The other man, the one she watched most closely, was a figure from the shadowy realm of childhood stories. She remembered Marlen her brother pretending to be the Warrior when he was ten years old, pretending to pull the King Spear from the mountainside. And now Marlen was five years dead and beside her stood Arthur Pendragon, giving counsel in a deep, clear voice, favouring her with a glance and a gentle smile now and again. But his eyes didn’t smile; she had never seen eyes like his, not even those of Brendel, the lios alfar.

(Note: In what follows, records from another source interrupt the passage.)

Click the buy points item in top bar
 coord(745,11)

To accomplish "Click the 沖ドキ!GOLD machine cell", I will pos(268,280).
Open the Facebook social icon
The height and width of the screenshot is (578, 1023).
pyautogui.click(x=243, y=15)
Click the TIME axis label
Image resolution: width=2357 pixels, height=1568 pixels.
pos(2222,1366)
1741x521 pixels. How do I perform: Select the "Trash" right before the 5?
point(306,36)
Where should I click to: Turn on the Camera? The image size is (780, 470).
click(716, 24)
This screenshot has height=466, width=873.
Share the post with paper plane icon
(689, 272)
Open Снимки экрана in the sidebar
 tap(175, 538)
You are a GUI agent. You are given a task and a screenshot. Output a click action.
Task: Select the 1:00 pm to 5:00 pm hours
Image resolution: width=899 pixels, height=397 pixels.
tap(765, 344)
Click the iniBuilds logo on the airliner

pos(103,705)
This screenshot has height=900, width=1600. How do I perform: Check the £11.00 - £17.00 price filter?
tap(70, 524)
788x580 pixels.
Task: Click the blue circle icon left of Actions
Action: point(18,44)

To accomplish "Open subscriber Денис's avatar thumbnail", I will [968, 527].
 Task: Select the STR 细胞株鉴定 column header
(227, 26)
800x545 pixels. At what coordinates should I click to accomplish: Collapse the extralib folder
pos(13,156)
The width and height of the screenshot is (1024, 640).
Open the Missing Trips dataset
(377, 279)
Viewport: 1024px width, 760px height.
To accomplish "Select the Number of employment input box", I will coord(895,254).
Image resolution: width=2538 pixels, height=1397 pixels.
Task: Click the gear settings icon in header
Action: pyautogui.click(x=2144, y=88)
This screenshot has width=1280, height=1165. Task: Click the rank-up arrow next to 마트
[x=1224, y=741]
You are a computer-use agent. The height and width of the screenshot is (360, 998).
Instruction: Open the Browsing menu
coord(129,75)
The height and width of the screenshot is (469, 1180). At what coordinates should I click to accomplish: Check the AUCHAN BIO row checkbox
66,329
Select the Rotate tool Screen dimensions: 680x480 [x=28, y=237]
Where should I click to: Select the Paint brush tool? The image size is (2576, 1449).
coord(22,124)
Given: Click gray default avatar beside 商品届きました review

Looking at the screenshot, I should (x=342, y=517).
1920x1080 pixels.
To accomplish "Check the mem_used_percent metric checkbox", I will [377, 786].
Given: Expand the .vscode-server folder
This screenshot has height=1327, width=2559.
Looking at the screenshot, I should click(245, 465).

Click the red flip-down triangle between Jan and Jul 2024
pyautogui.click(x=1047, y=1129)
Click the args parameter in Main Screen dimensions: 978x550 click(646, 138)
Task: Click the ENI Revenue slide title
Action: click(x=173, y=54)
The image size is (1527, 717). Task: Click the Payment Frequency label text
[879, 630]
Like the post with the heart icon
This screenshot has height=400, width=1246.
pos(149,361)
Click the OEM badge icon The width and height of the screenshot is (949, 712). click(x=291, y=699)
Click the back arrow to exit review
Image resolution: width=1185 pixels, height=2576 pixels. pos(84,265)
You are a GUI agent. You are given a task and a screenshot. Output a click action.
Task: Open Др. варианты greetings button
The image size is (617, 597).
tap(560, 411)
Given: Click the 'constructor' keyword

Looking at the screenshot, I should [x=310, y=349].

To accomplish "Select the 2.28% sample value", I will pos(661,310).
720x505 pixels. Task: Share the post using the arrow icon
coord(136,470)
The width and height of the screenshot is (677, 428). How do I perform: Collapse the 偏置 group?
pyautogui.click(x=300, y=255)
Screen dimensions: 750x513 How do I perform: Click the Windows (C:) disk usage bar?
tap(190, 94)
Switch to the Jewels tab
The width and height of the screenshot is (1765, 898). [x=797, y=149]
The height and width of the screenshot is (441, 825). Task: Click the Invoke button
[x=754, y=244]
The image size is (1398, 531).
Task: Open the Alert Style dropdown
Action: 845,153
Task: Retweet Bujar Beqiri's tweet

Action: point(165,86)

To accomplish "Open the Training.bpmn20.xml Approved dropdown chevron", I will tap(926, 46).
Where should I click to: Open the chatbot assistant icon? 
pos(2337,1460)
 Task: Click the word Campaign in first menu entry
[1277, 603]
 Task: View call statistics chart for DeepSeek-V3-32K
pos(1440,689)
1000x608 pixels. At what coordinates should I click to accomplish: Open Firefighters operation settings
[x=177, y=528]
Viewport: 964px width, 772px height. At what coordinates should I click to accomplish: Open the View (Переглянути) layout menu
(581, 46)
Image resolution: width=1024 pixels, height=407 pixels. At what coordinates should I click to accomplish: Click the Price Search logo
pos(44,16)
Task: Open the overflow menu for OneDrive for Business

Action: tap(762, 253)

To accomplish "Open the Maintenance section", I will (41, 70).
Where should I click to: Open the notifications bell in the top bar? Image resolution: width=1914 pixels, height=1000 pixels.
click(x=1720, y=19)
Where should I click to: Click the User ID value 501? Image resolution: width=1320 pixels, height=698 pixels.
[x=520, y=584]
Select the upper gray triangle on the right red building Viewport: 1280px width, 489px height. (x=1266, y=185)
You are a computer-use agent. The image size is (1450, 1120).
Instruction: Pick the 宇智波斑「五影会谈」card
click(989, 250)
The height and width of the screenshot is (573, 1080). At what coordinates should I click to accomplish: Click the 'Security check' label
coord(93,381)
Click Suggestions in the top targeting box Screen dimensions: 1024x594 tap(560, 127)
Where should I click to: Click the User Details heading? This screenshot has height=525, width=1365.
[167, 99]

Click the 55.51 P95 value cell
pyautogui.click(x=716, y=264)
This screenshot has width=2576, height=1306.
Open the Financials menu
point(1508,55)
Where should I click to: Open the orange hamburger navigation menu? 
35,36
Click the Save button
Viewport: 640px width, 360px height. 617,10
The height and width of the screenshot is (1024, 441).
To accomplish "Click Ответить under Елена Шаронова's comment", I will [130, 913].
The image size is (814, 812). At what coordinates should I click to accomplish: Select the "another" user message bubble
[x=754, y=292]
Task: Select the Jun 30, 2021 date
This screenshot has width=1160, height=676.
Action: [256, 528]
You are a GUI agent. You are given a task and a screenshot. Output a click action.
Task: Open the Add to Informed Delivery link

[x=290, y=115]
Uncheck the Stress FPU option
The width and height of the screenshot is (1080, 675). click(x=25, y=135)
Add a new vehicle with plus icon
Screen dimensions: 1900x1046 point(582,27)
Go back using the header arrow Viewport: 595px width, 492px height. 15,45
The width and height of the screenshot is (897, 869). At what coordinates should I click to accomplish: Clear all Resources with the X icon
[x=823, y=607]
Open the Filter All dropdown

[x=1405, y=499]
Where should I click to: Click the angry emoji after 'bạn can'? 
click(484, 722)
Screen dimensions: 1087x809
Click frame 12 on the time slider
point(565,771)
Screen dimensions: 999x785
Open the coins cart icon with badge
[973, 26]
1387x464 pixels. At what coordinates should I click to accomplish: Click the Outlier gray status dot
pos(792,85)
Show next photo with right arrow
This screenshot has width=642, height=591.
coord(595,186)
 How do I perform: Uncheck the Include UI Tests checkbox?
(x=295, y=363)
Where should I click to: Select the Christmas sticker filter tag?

It continued through the afternoon. They ate over the map and the innumerable charts Aileron had prepared. It was necessary, she understood, but it seemed pointless, somehow, at the same time. There was not going to be a true war while the winter lasted. Rakoth was making this winter-in-summ
er, but they didn’t know how and so they couldn’t do anything to stop it. The Unraveller didn’t need to risk battle, he wasn’t going to. He was going to freeze them to death, or starve them, when the stored food ran out. Already it had begun: the elderly and the children, first victims always, were starting to die in Cathal and Brennin and on the Plain.
Against that brutal reality, what good were abstract plans to use chariots as barricades if Paras Derval were attacked?
She didn’t say it, though. She was quiet and listened and, about midafternoon, had been silent so long they forgot about her, and she made her escape and went in search of Kim.
It was Gorlaes, the omniscient Chancellor, who directed her. She went to get a cloak from her chambers and noticed that the white one had already been trimmed to her size. Expressionlessly she put it on and, climbing all the stairs, came out on a turret, high above everything else. Kim was standing there, in furred cloak and gloves but unhooded, her startling white hair whipping into her eyes. To the north, a long line of clouds lay along the horizon and a north wind was blowing.
“Storm coming,” Sharra said, leaning on the parapet beside the other woman.
“Among other things.” Kim managed a smile but her eyes were red.
“Tell me,” Sharra said. And listened as it came out like a pent-up flood. The dream. The dead King and the undead son. The children slain and Jennifer shattered in Starkadh. The one thing unforeseen: Guinevere. Love betrayed. Grief at the heart of it, the heart of everything.
Cold in the high wind they stood when the story ended. Cold and silent, facing the bitter north. Neither wept; it was wind that laid freezing tears on their cheeks. The sun slid low in the west. Ahead of them the clouds were thick on the horizon.
“Is he here?” Sharra asked. “The other one? The third?”
“I don’t know. She said he wasn’t.”
“Where is she now?”
“In the Temple, with Jaelle.”
Silence again, save for the wind. As it happened, though for very different reasons, the thoughts of both of them were away to the east and north where a fair-haired Prince was riding at the head of thirty men.